Another anecdote. A few weeks ago I rode the bottom of South Boundary Trail in Taos, NM without kneepads for the first time in ages. I wasn’t wearing kneepads because we had climbed up a trail called Ojitos, which is a brutal climb. Also it was 100 degrees. Also, SBT is by no means a trail that “requires” kneepads. So I didn’t wear my kneepads. NO BIGGIE. And yet, I definitely went slower on the descent. Not that it mattered particularly, because we were just out for a chill ride, but I probably dialed it down 5-10%. On the straight fast sections, this probably meant the difference the difference between, say, 25mph and 22mph. Which, when you think about it, is kinda hilarious. Crashing at 25 miles per hour on a rocky trail is BAD NEWS BEARS even if you are wearing knee pads. Obviously, when I am riding SBT with kneepads, I do not think I am going to crash when going 25mph. If I did, I would slow down. So why does taking that layer of protection off my knees make any difference whatsoever?
It shouldn’t, but it does.
For the past two years, I have had a very on-again off-again relationship with my elbow pads. I have tried many brands of elbow pads, and pretty much universally hated them all. The POC VPD System 2.0 that I wore last year were the best I’ve ever had, which is to say that they didn’t fall down mid-race run and they weren’t so dreadfully tight that they cut off all my circulation. But there was still a problem. I only wore them for certain kinds of races and rides, and my decision making was solidly illogical.
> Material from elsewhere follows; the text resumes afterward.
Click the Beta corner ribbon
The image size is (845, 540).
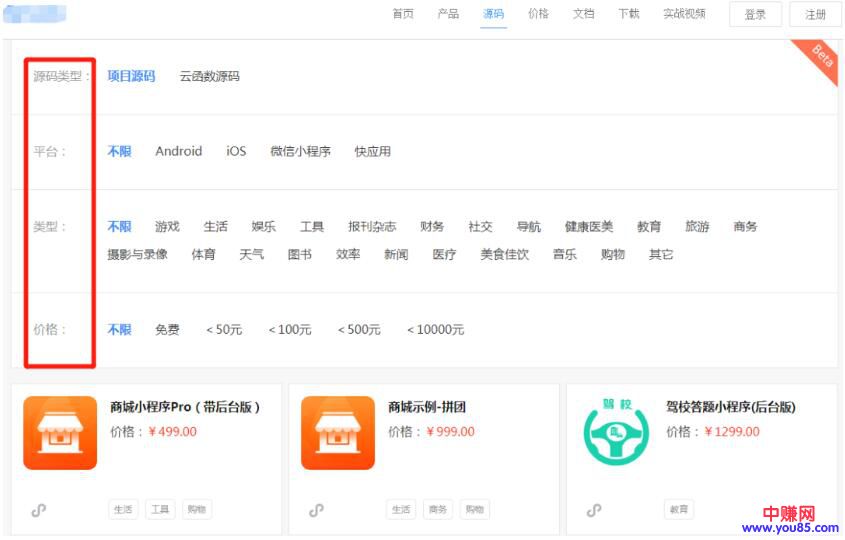pyautogui.click(x=819, y=57)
Scary slow-speed drops? Elbow pads. 40 miles per hour down a tiny sliver of singletrack? No elbow pads. Wet rocks? Elbow pads. Technical Moab chunk rock? No elbow pads. By the end of last year I started to detect a pattern. I only put my elbow pads on when I was scared. It became a sub-conscious signal that I didn’t trust myself. Feeling sketchy and intimidated by the course? Put on your elbow pads. I have a sneaking suspicion that by the end of last year, putting on my elbow pads was actually making me more likely to crash, as I was effectively telling myself that I didn’t have confidence in my abilities.
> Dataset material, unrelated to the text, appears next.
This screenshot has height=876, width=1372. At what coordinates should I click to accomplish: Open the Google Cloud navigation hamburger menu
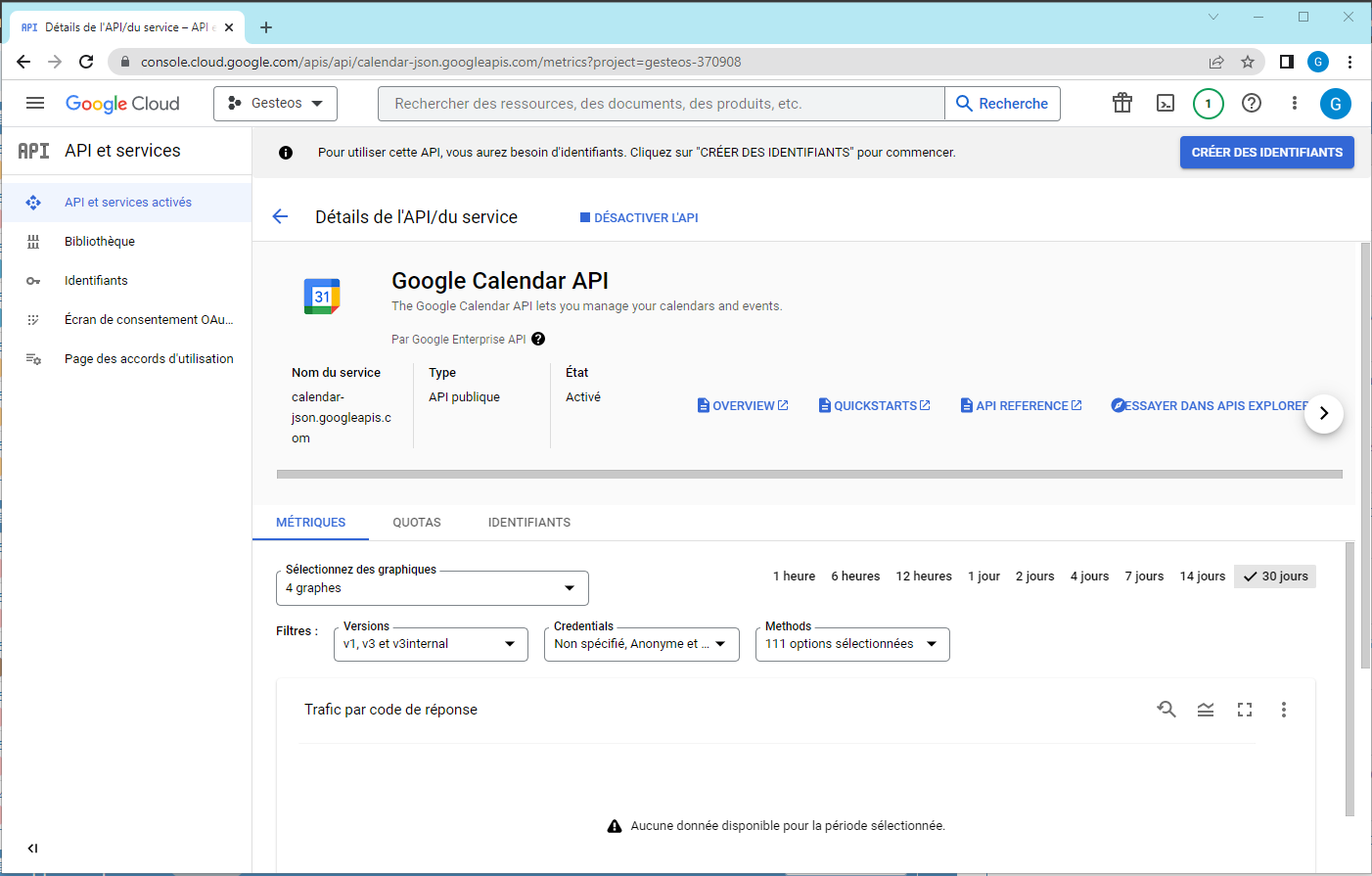pos(35,103)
This year, I’ve retired my elbow pads entirely, and instead of piling on the protection when I’m scared, I’m flipping the script. I’m reminding myself that I KNOW I can ride this terrain without crashing. I’m focusing on riding confidently, instead of focusing on mitigating the effects of a nasty crash. I’m telling myself “you got this” instead of “you really need to put padding everywhere because there’s like a 99% chance you’re going to eat shit.”
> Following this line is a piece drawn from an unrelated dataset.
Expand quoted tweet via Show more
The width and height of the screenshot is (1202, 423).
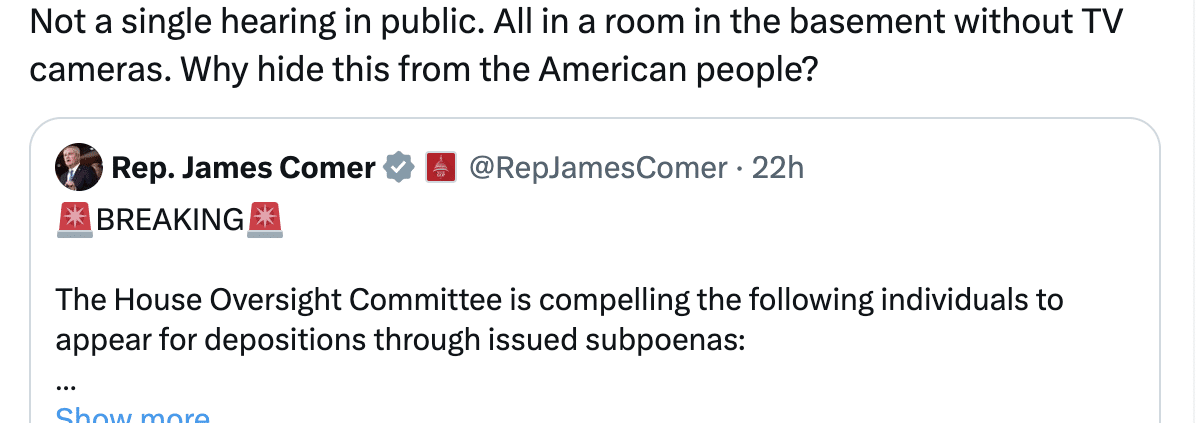click(132, 415)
I didn’t wear a full-face for the Big Mountain Enduro in Glorieta this spring and I got a certain amount of flak for it. That said, I don’t regret my decision — and not just because hindsight is 20/20 and I didn’t knock out any teeth, but rather because wearing a half-shell for this technical race forced me to be confident in my decisions. It forced me to have faith in my abilities, as opposed to faith in my helmet’s abilities to protect my face.
This doesn’t mean it was necessarily the best decision, and it doesn’t mean I will never wear a full-face again (I wore one for races in both Crested Butte and Angel Fire over the past few weeks), but rather that I think I needed that reminder.
My confidence comes from my abilities, not my (admittedly very good) protective gear. My full-face isn’t what makes me safe on a bike. My skills, experience and decision-making do that, and they do it way better than any face-shaped piece of plastic.
[NOTE: There are, of course, limits to this philosophy. I’m certainly not suggesting riding a bike without a helmet or even racing enduro without knee pads (knee pads are great!). My point is more that maybe we need to make good decision making and confidence JUST as important as helmet-wearing.]